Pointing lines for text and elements
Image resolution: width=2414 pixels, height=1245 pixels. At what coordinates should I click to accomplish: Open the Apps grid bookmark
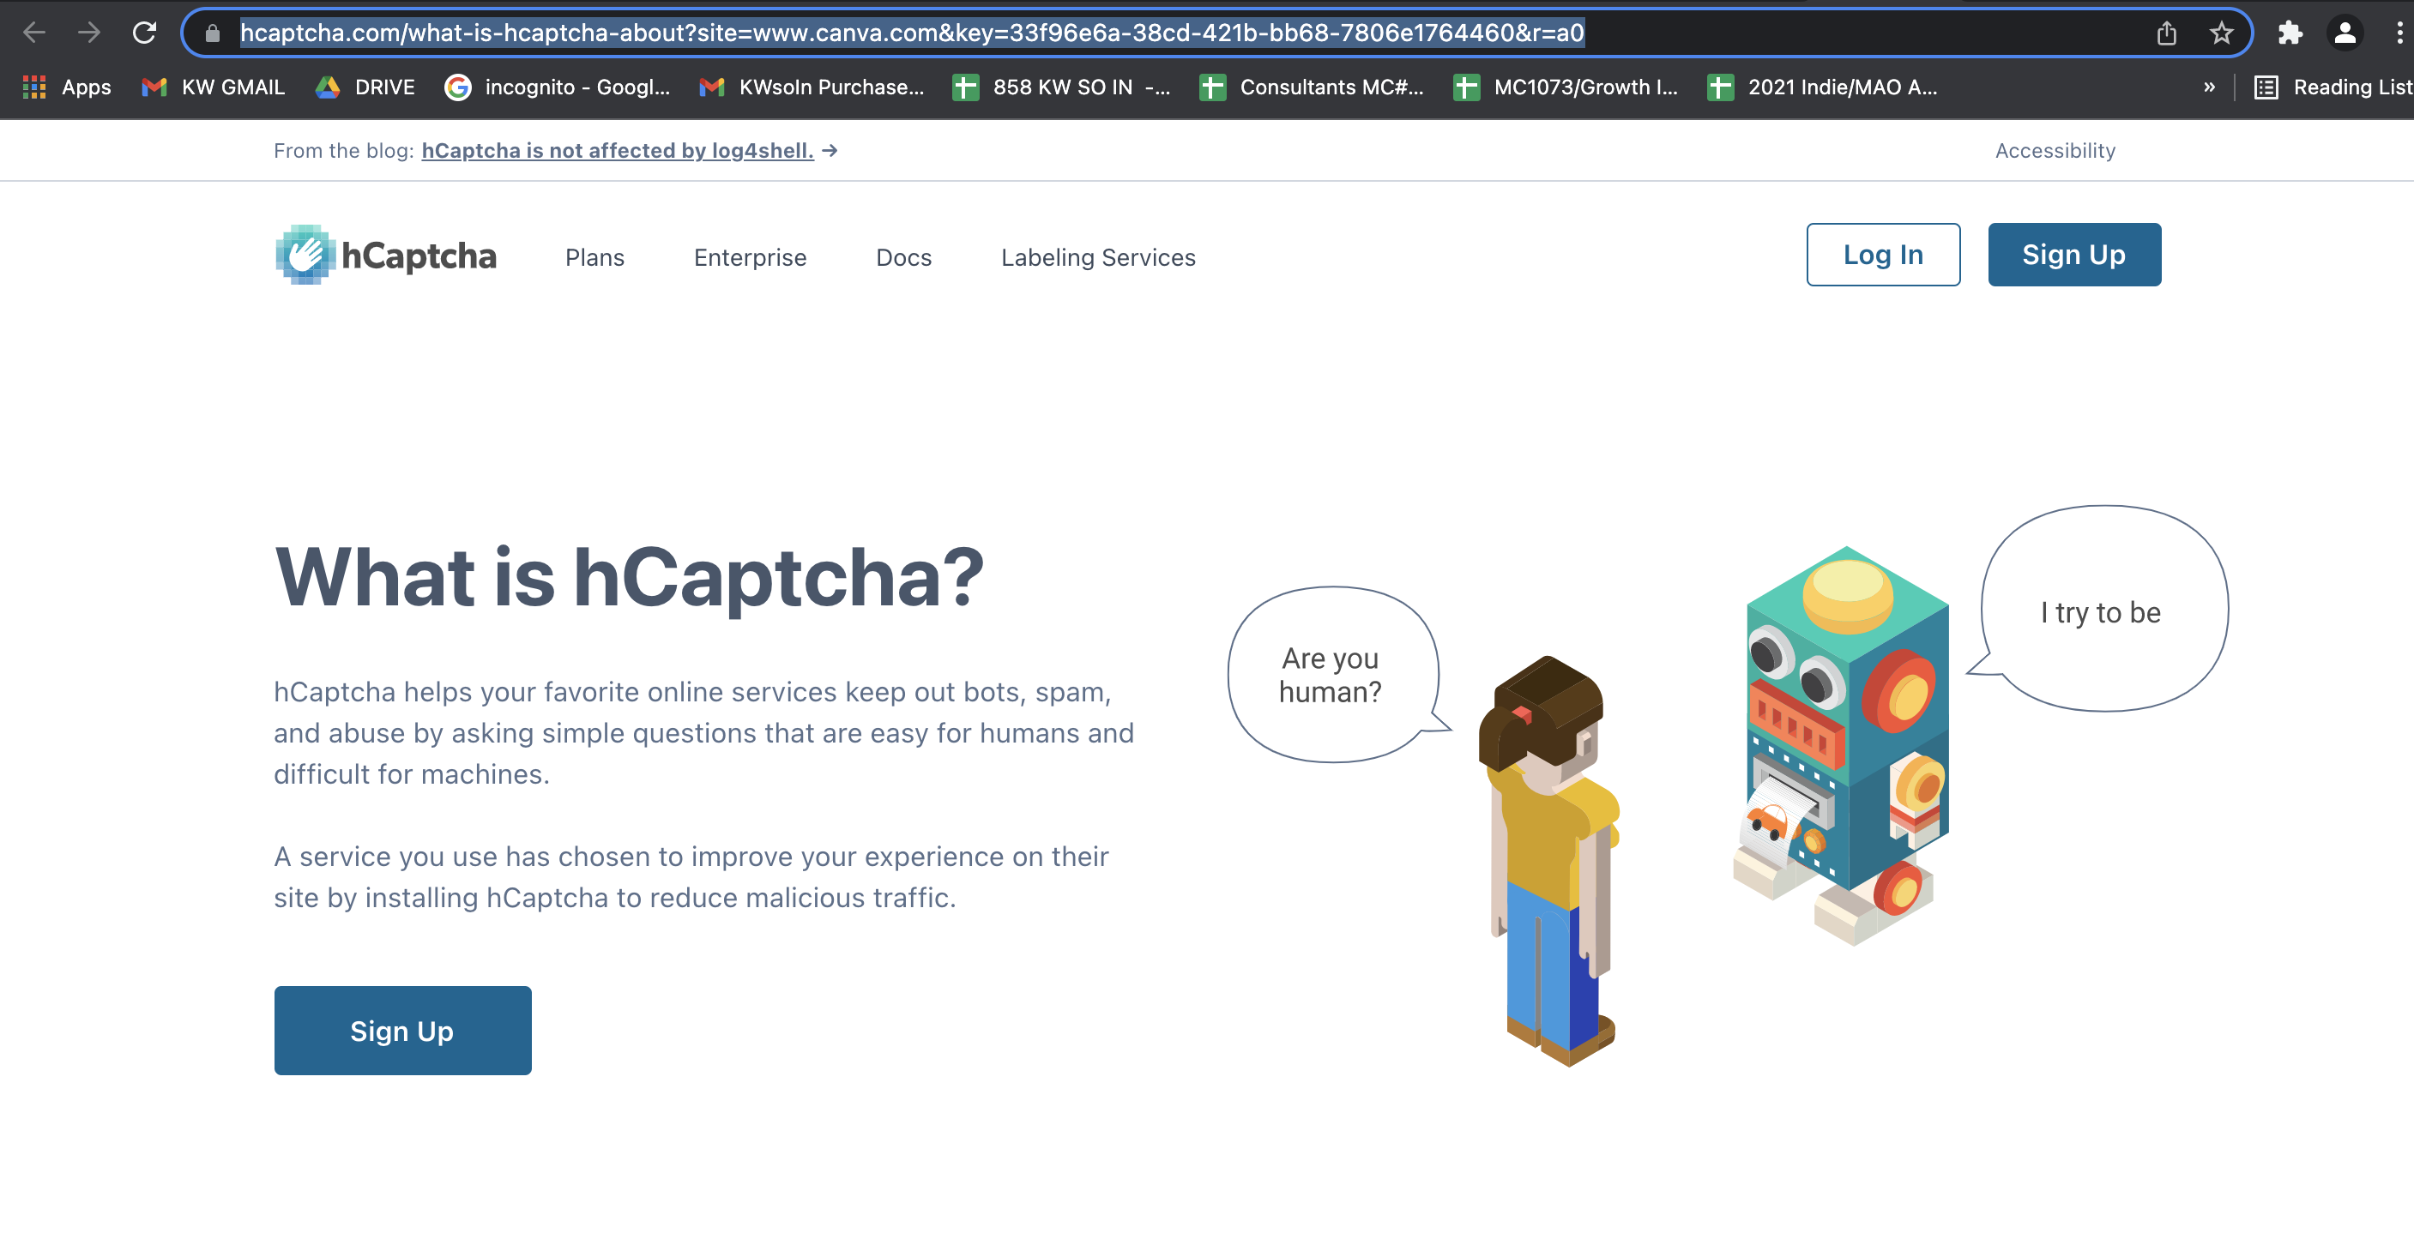tap(66, 87)
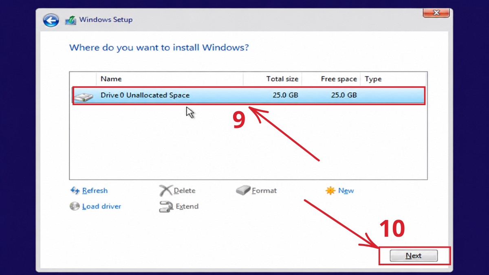Viewport: 489px width, 275px height.
Task: Select the Format option text
Action: tap(264, 190)
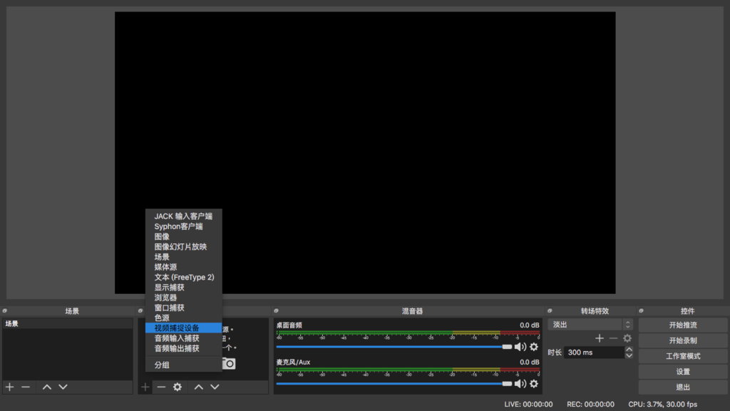This screenshot has height=411, width=730.
Task: Open transition properties with the gear icon
Action: pyautogui.click(x=627, y=338)
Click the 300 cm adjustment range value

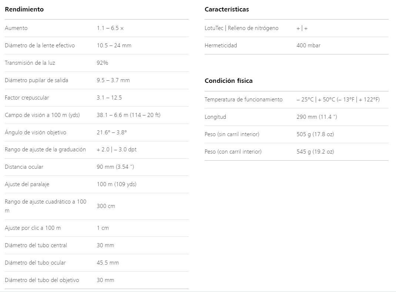point(106,206)
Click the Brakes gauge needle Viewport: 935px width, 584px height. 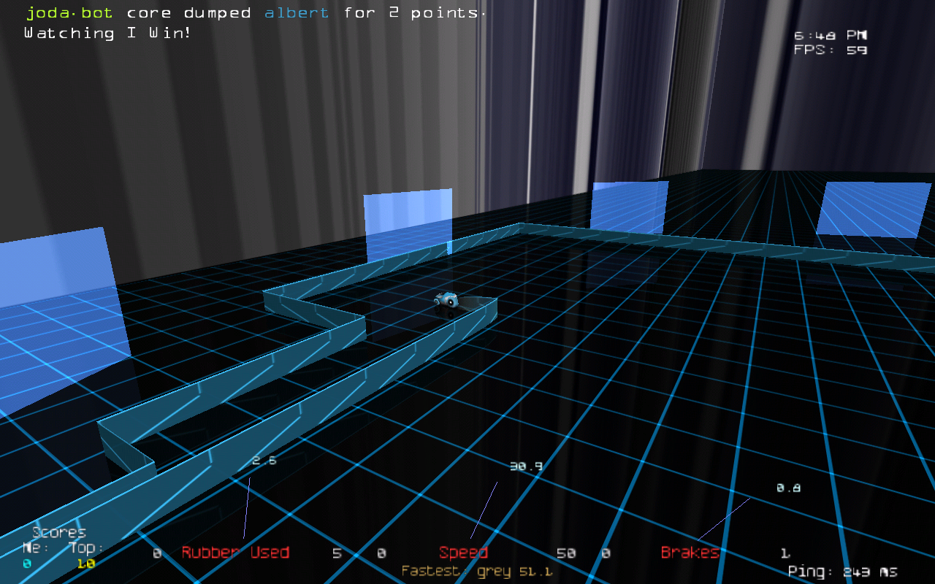(723, 519)
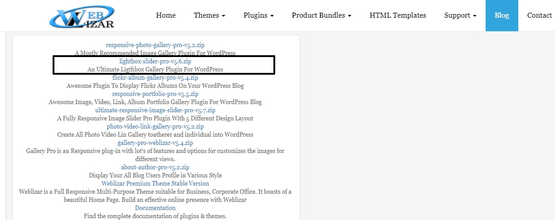Download about-author-pro-v5.2.zip
Image resolution: width=555 pixels, height=220 pixels.
155,167
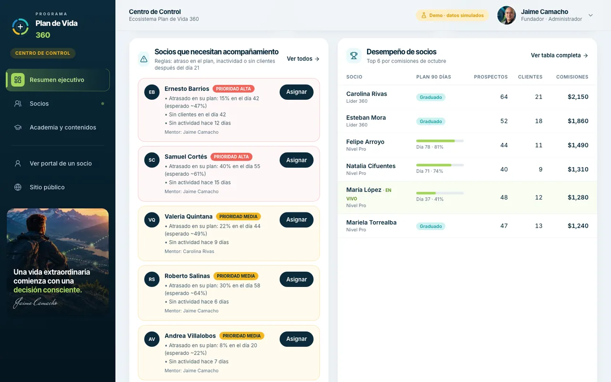Click the Ver portal de un socio user icon
611x382 pixels.
(x=18, y=163)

- _Stated task_:
Rename "Apps grid" to "Apps menu" in the lines running from the start through the line that contains "This screenshot has height=411, width=730.", keeping everything else the same. Omit the pictures from your answer.

- _Solved exercise_:
Image resolution: width=2414 pixels, height=1245 pixels. At what coordinates should I click to accomplish: Open the Apps menu bookmark
tap(66, 87)
Viewport: 489px width, 275px height.
Task: Select the Format option text
Action: tap(264, 190)
This screenshot has height=411, width=730.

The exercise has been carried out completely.